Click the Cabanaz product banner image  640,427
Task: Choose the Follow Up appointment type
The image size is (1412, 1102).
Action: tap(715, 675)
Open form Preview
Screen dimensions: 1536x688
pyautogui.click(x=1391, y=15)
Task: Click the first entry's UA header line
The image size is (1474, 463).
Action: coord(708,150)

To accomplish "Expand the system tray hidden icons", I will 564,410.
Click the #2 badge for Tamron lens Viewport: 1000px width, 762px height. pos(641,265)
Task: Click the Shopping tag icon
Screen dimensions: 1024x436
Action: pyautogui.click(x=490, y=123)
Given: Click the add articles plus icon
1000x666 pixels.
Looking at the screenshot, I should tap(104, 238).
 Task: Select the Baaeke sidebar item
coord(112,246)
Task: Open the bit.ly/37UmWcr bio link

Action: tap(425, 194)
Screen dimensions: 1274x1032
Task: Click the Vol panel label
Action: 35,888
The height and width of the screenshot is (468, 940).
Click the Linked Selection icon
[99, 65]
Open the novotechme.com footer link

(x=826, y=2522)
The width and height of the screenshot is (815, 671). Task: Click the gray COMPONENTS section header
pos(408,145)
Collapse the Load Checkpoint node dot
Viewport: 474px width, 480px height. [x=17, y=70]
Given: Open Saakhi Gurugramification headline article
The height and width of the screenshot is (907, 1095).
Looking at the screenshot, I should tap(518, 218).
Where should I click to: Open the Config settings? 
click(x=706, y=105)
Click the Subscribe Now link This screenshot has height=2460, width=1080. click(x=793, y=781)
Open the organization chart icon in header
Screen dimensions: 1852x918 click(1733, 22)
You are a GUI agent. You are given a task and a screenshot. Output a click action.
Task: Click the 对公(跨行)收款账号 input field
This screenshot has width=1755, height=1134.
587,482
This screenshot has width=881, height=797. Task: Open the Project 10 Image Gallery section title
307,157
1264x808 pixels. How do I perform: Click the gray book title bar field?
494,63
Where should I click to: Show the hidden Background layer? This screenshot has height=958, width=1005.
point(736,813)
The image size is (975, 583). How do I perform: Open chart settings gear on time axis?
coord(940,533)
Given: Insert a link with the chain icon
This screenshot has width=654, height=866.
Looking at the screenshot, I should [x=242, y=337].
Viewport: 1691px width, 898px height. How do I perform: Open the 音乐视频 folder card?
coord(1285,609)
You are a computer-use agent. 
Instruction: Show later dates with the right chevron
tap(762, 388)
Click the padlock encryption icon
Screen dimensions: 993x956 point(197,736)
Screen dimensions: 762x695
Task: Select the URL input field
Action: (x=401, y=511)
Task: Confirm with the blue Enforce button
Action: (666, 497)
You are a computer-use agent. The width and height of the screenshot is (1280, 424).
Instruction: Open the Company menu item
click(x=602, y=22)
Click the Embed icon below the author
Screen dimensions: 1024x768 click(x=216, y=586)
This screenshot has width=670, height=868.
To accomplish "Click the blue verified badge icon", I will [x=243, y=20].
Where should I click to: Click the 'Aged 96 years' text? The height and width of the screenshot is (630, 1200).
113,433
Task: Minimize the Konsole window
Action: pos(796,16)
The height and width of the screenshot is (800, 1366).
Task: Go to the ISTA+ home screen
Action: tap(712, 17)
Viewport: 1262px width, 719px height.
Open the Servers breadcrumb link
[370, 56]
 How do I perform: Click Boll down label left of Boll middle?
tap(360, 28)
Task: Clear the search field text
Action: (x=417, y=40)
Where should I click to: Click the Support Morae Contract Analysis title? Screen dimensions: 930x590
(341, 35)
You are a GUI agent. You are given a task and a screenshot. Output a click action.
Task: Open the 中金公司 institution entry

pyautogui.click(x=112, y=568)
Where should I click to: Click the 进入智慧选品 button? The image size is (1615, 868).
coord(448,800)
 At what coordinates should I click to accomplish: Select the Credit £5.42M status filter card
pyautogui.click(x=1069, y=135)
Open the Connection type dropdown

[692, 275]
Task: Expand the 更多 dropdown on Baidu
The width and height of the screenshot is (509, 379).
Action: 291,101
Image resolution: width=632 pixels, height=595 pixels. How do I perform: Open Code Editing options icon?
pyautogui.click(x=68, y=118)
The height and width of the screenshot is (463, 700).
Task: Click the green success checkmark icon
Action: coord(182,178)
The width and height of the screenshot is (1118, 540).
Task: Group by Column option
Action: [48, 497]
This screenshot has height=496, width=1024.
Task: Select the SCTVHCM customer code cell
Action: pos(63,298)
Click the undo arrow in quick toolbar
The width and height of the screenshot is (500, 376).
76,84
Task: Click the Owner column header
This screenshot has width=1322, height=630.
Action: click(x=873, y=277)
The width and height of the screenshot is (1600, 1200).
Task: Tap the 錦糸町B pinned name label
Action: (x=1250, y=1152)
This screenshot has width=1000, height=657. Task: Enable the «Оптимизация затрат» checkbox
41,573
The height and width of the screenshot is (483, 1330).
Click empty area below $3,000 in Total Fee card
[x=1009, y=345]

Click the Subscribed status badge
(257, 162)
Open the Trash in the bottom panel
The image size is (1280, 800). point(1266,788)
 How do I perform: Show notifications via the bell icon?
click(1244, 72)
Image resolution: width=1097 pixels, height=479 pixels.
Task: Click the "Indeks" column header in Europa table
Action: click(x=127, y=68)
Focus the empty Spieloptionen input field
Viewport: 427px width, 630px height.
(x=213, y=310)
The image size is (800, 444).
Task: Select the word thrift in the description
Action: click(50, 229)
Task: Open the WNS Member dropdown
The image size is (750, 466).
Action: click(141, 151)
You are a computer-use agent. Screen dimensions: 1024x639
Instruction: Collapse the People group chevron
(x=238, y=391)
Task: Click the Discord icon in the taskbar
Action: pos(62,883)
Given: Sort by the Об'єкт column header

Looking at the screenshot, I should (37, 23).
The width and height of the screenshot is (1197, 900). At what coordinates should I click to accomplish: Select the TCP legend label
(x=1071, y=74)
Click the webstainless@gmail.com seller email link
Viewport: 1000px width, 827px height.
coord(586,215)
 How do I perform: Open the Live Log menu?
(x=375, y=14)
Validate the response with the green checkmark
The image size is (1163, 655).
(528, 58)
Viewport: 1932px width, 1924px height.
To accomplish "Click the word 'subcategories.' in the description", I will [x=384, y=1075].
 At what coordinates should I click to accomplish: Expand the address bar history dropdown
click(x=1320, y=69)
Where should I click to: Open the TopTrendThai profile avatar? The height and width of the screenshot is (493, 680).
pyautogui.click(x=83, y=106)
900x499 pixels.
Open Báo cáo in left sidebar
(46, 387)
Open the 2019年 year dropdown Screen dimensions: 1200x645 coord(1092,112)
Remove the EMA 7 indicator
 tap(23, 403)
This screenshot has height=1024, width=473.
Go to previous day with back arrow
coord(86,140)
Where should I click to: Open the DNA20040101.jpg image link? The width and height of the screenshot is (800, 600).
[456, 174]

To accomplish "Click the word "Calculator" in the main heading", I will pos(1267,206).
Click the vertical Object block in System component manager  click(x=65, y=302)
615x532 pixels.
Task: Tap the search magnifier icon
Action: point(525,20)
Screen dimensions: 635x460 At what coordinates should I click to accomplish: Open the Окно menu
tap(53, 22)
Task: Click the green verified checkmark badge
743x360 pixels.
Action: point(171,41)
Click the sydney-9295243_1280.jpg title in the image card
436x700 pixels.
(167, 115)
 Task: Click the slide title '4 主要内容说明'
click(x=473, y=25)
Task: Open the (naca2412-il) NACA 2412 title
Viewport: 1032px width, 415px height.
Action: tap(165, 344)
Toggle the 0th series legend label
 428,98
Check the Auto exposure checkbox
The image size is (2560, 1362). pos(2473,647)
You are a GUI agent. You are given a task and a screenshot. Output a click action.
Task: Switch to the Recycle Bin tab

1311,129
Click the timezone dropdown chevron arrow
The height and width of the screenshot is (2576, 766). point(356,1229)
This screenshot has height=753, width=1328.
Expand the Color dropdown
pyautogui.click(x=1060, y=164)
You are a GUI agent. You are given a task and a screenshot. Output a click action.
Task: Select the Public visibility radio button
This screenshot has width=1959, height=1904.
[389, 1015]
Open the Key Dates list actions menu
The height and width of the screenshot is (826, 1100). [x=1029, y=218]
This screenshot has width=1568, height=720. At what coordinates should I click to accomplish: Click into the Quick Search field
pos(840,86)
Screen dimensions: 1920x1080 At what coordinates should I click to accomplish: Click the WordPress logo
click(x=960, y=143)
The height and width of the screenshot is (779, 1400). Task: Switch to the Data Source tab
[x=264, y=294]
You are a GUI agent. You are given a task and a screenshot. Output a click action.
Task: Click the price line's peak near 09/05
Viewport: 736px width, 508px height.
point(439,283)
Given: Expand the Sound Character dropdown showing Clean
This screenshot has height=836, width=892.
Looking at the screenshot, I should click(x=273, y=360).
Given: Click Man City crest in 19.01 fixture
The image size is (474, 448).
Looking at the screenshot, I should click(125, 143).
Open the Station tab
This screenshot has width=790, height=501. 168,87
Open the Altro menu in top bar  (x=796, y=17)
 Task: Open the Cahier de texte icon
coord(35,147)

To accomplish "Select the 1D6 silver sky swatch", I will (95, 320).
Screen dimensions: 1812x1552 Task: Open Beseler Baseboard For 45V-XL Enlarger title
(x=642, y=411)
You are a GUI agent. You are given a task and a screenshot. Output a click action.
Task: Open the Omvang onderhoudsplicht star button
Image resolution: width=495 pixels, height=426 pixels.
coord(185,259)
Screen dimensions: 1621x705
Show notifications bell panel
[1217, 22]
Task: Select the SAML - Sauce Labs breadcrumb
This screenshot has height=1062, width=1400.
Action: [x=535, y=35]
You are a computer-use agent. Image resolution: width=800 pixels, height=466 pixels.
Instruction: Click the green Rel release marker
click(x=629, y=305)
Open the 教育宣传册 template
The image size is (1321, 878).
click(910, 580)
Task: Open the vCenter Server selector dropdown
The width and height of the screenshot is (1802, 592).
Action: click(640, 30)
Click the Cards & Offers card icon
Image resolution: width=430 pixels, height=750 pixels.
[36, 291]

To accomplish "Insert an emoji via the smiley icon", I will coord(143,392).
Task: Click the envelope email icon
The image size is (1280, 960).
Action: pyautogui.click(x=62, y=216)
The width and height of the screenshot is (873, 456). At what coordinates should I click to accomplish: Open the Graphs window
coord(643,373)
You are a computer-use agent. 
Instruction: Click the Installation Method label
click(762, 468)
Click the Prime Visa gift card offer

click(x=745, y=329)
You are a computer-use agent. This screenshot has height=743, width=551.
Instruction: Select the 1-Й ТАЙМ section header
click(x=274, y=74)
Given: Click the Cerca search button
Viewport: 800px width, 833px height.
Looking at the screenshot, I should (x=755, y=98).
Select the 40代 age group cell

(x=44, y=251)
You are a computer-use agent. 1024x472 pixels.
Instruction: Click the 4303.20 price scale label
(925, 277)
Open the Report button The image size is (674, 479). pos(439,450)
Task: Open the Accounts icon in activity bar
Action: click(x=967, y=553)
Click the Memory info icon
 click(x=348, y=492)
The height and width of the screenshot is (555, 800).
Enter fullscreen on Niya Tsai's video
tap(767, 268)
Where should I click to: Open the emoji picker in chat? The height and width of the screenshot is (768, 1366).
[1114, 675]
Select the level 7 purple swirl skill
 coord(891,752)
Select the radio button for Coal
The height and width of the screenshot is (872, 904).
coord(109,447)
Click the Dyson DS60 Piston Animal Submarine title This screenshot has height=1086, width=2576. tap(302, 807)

_WORK TO COMPLETE_
From the records above, return each line that includes "will".

_WORKED SOLUTION_
To accomplish "Expand the system tray hidden icons", I will 564,410.
To accomplish "Click the blue verified badge icon", I will [x=243, y=20].
To accomplish "Click the word 'subcategories.' in the description", I will [x=384, y=1075].
To accomplish "Click the word "Calculator" in the main heading", I will pos(1267,206).
To accomplish "Select the 1D6 silver sky swatch", I will (95, 320).
To accomplish "Insert an emoji via the smiley icon", I will coord(143,392).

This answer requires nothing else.